Der Fairness halber kann ich keinen Vergleich zu DS2 und DS3 anstellen, da ich beide nicht weit genug gespielt habe (ich wollte wenigstens noch DS1 vorher beenden...).
welche Taktik zielführend ist, welcher Konter,
Der Typ hat nen Speer mach ich nen Speer-Konter.
[/quote]
Macht er einen Rundumschlag, springst du.
Macht er einen Greifangriff, schlägst du zu oder nimmst Reißaus.
Mit dem Speer kann der Typ auch einen "normalen" Angriff machen, wodurch der praktische Mikiri-Konter nicht mehr wirkt.
Bei einem Sprungangriff mit großen Radius hilft dir auch nur eine bestimmte Taktik.

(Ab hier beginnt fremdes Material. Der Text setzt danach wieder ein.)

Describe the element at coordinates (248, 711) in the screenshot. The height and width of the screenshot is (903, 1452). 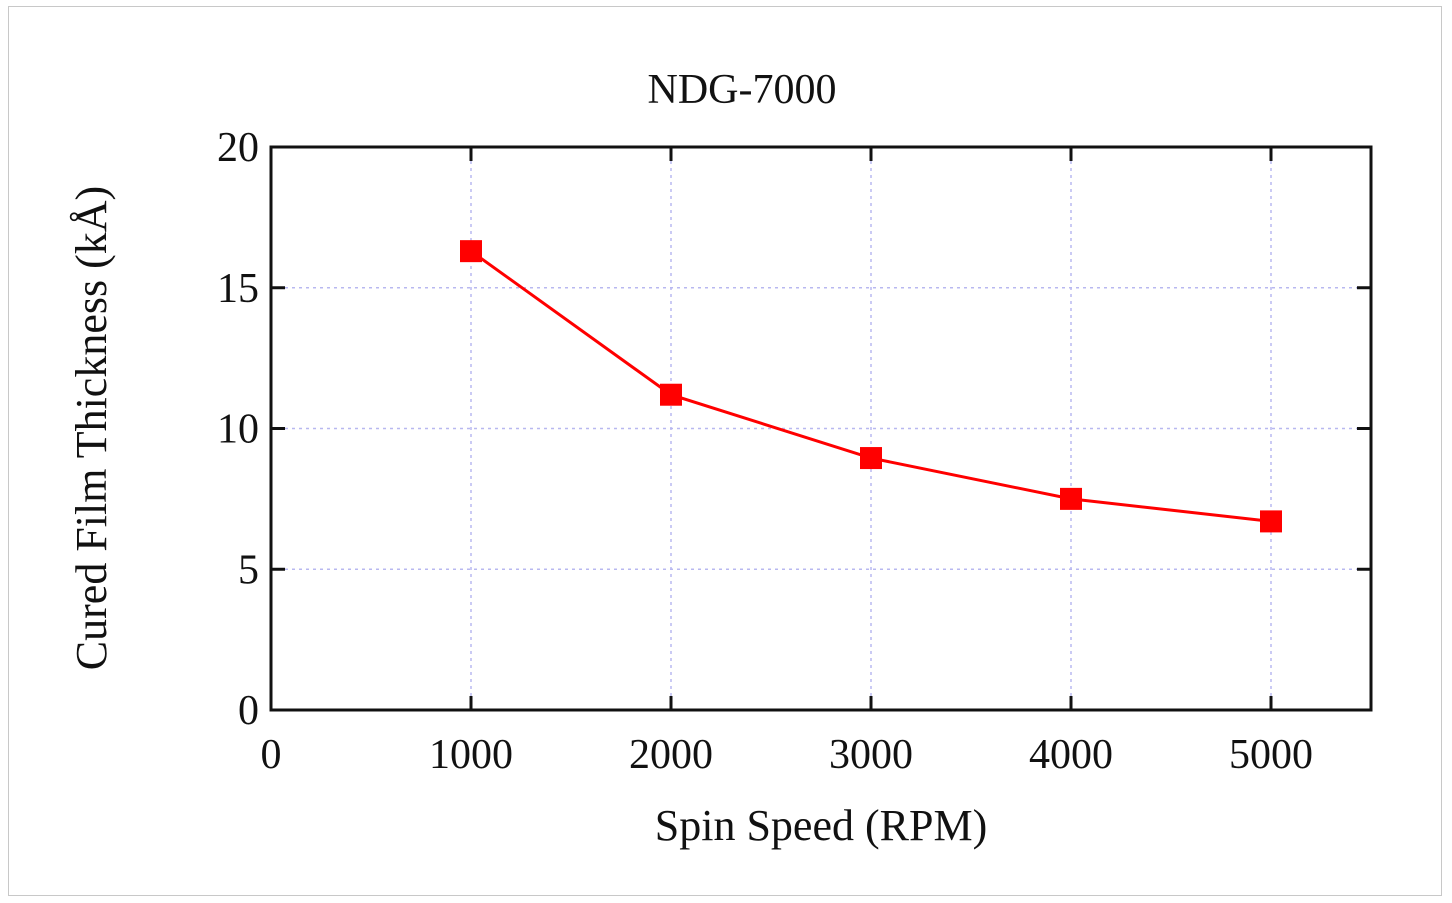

Das alles mit Souls-typischer Bestrafung bei Treffern (ein...
Minimax schrieb am
Gut ich ziehe das eindimensional zurück. Trotzdem ist bis auf die Innovation der Haltung noch sehr viel Luft nach oben. Plus ich mags halt einfach nicht :D
Randall Flagg78 hat geschrieben: ?
02.05.2019 13:06
Man muss sich sehr genau damit auseinandersetzen,
Findest Du?
welche Taktik zielführend ist, welcher Konter,
Der Typ hat nen Speer mach ich nen Speer-Konter.
ggf. welche Items.
Rote Augen - Öl+Flammenwerfer
Schild - Axt
Richtig spannend finde ich die Erkenntnis, dass die Anzeige der Haltung des Feindes sehr viel mehr Relevanz hat als sein Lebensbalken.

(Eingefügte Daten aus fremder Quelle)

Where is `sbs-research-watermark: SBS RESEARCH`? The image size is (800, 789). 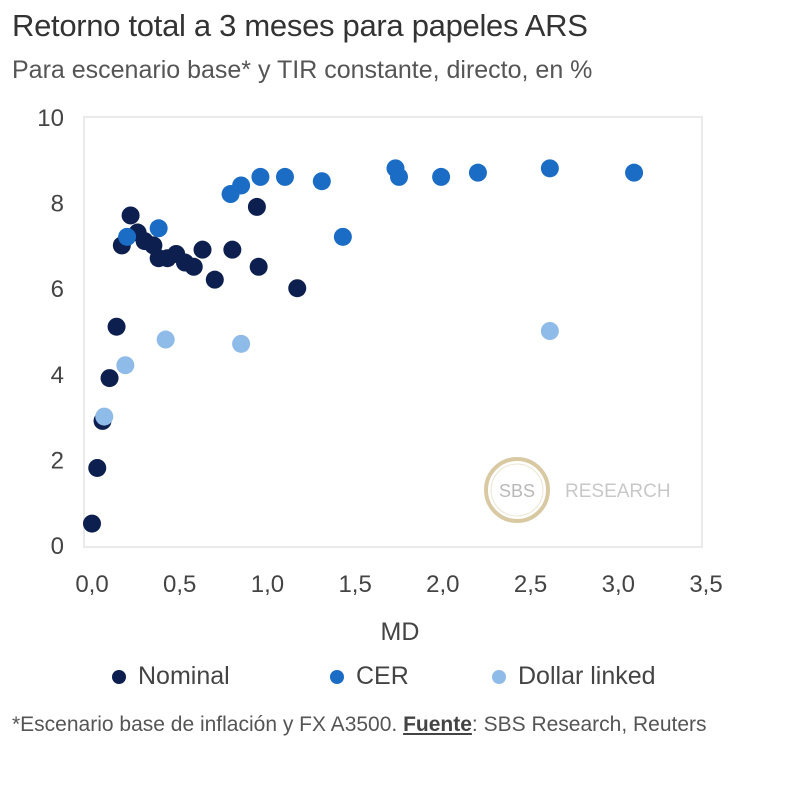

Das stand in jedem Test, was daran spannend? Technisch gesehen ein Gegner mit regenerierender Health. Abwartetaktik geht da halt nicht.
Auch das man nur eine Waffe hat stört mich nicht. In den meisten Spielen hast Du halt 1 Million verschiedene Waffen und nutzt am Ende auch nur eine.
Oder eben das Super Duper Schwert, welches Du nach einem Level Up durch das nächste ersetzt.
Definitiv. Die Waffenauswahl ist bei vielen Spielen schlecht. Dark Souls 3 war was die Waffen anging meines Erachtens ein Schritt nach vorne. Da musste (ich) öfters mal wechseln, im Gegensatz zu den Vorgängern.
winkekatze schrieb am
Swar hat geschrieben: ?
02.05.2019 18:35
nach einer gewissen Zeit stellt sie eins her und kannst die Opfer heilen.
einmal am buddah rasten reicht aus, dann ist es fertig.
Swar schrieb am
Folgendes muss beachtet werden.
Wenn man ins Lager zurückkehrt, sitzt Emma beim erkrankten Bildhauer, untersucht sein Blut und stellt fest, das es nicht ausreicht um die Drachenfäule zu heilen, dann bittet sie dich eine Probe von irgendeinen Opfer einzusammeln, um ein Heilmittel fertigzustellen, dann wird bei den Erkrankten die Option "Blutprobe sammeln" freigeschaltet und bringst ihr dann eine Probe, nach einer gewissen Zeit stellt sie eins her und kannst die Opfer heilen.